It's time to revisit the

exciting topic of machine learning.

Previously in this course,

your data science team had to build

a recommendation model using Spark ML,

that you then ran on Cloud Dataproc for scale.

Later in this module, you're

going to be building custom models

yourself with just SQL using BigQuery ML.

But before we jump into the code,

we need to expand our Machine Learning Foundation

and then cover the models and

the key terminology that you need to know

before we set you off to make predictions.

When people think of AI or machine learning,

they generally think of the advanced models

like you saw earlier on Google Photos,

in video stabilization, and the

smart reply feature in Gmail.

Yes, later on this course you will build

image models and unstructured data sets.

But did you know that at Google,

the majority of the models

deployed are models that operate unstructured data.

These aren't your 50 plus layer- deep neural networks

that play StarCraft or chess.

They're built on rows and columns of data,

just like you've seen experimented

with inside of BigQuery.

So if you have a structured data set

that you think is a good use case for machine learning,

the next step is to find

a model type that is appropriate for your use case.

Out of all the models out there.

What's a good place to start

for you to start prototyping?

Here's a decision tree - no pun intended - to help guide us.

We'll walk through each of the different branches.

The first question is,

what kind of activity that you're engaging in?

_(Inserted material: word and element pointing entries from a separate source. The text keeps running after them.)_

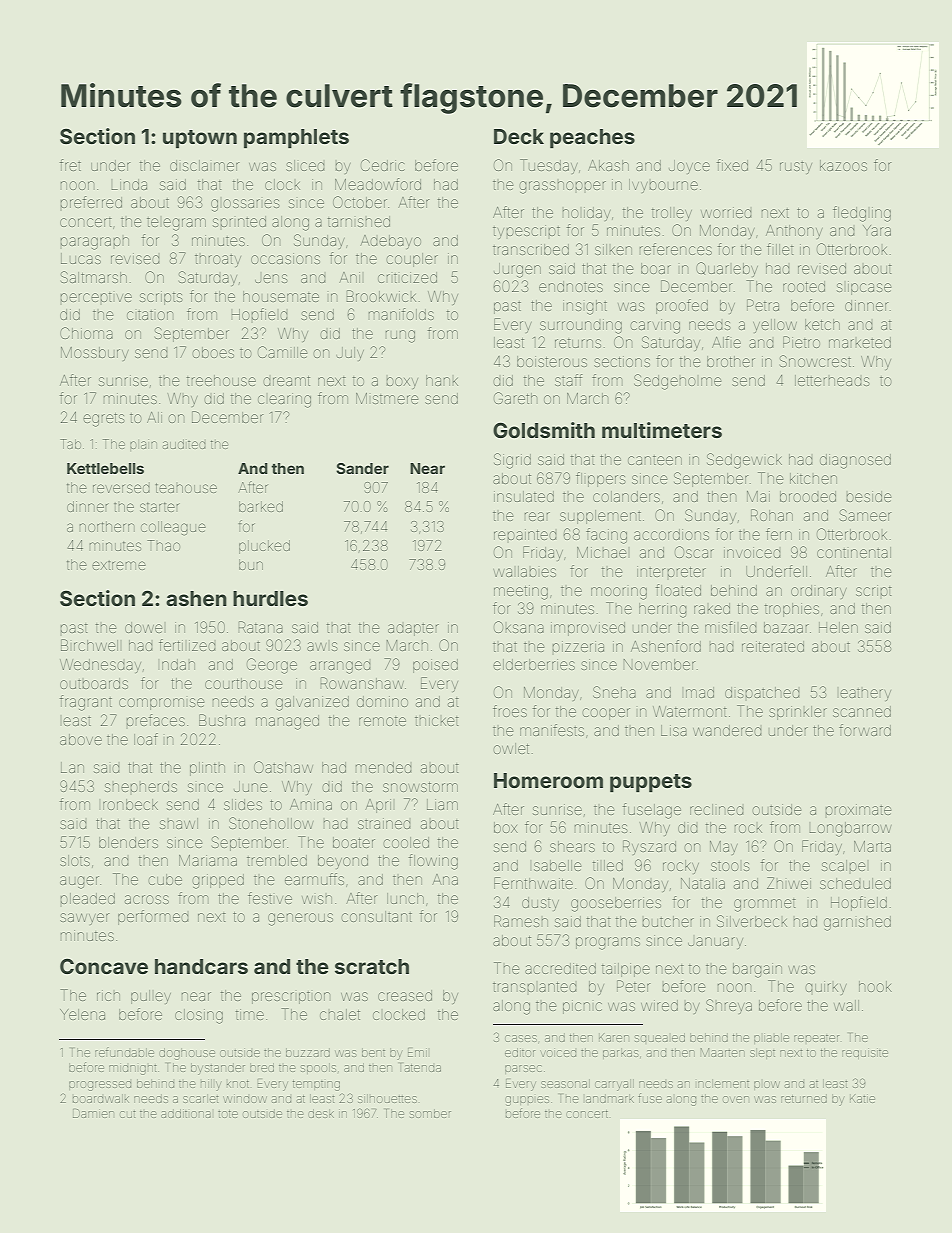 Image resolution: width=952 pixels, height=1233 pixels. Describe the element at coordinates (228, 1114) in the page. I see `tote` at that location.
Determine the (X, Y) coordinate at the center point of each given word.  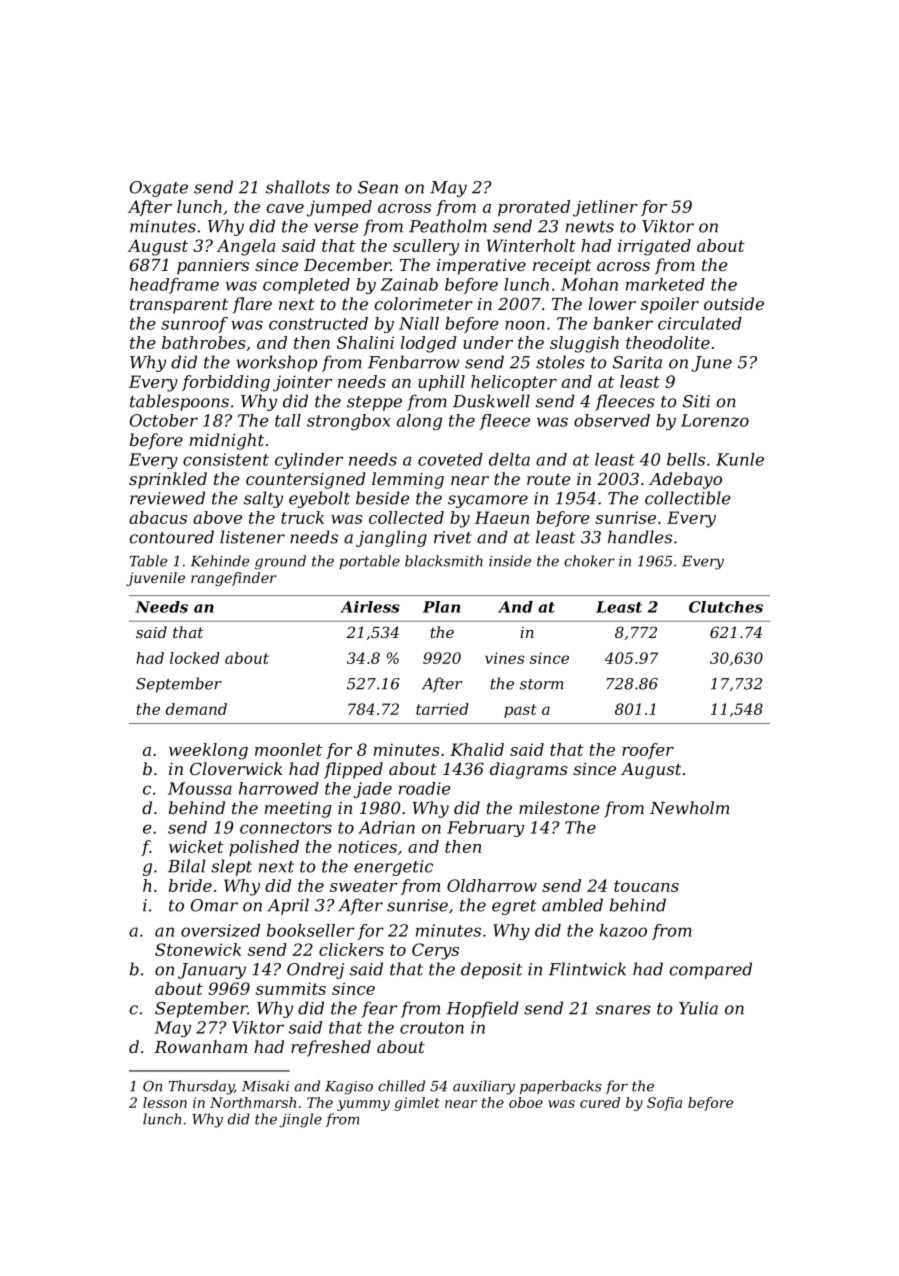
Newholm (689, 807)
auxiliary (484, 1087)
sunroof (194, 325)
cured (600, 1102)
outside (734, 303)
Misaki (265, 1086)
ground (280, 562)
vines (504, 658)
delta (509, 459)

Is there a right answer or a ground truth that

exists in your historical data

that you want to model and predict?

If so, you want to start with supervised learning.

Alternatively, if you're interested in just ruminating

and exploring the data for unknown relationships,

you're welcome to try unsupervised learning

with maybe a clustering model to start.

Unsupervised learning is outside

the scope of this course,

but I'll link you to a few resources to show how you can do it

quickly with a clustering model inside of BigQuery ML.

The majority of the problems we're going to tackle

here are in these three areas:

First, forecasting.

That's like predicting the next month's sales figures,

the demand for your product.

Second, classifying.

Like high medium or low

risk events or buy or no buy decisions.

Third, maybe you recommending

something like a product for a given user.

An easy way to tell if you're forecasting or classifying,

is to look at the type of label or special column,

we'll cover that more later,

of data that you're predicting.

Generally, if it's a numeric datatype like units

sold or profits earned, you're doing forecasting.

If it's a string value,

you're typically doing classification.

This row is either in this class or this other class,

and if you have more than two classes

or buckets like high,

low, medium, you're doing

what's called multi-class classification.

Now, once you have your problem outlined,

it's time to go shopping for models

which will be the tools to help you achieve your goal.

Now there are many different model types

for you to choose from for these problems.

We're recommending you start with

the simpler ones which can still be

highly accurate to see if they meet your benchmark.

By the way, you're ML benchmark is

the performance threshold that you're willing to

accept from your model before you even

allow it to be near your production data.

It's critical that you set your benchmark

before you train your model.

So you can really be truly

objective in your decision making

to use the model or not.

Now, on to types of models.

For forecasting, try a linear regression.

For classification, try logistic regression.

By the way it's called binary logistic regression.

If you have a just two classes

or buckets that an observation

could fall into or multi-class if it's more than two.

For recommendations, try matrix factorization which is

a commonly used algorithm for problems involving

a matrix of users and items.

Like your housing rentals example,

and here's the complete picture again.

You'll see later with BigQuery ML

that you can just specify

a model type equal to linear regression for example,

and BigQuery handles the rest for you.

What didn't you see here that you might

have heard of in terms of a model type?

There's many different types of models out

there that you may not see on this chart.

More complex models like deep neural networks,

decision trees,

random forests are also available for modeling.

You'll even build a custom model

using neural architecture search to build

a deep neural network later on in this course and you'll

do so without using any code - that's what Auto ML.

It's my overall recommendation that even if you

know how to build advanced models,

that you start with the simpler ones first.

Because they often train

faster and they give you an indication

of whether not ML is

even a viable solution for your problem.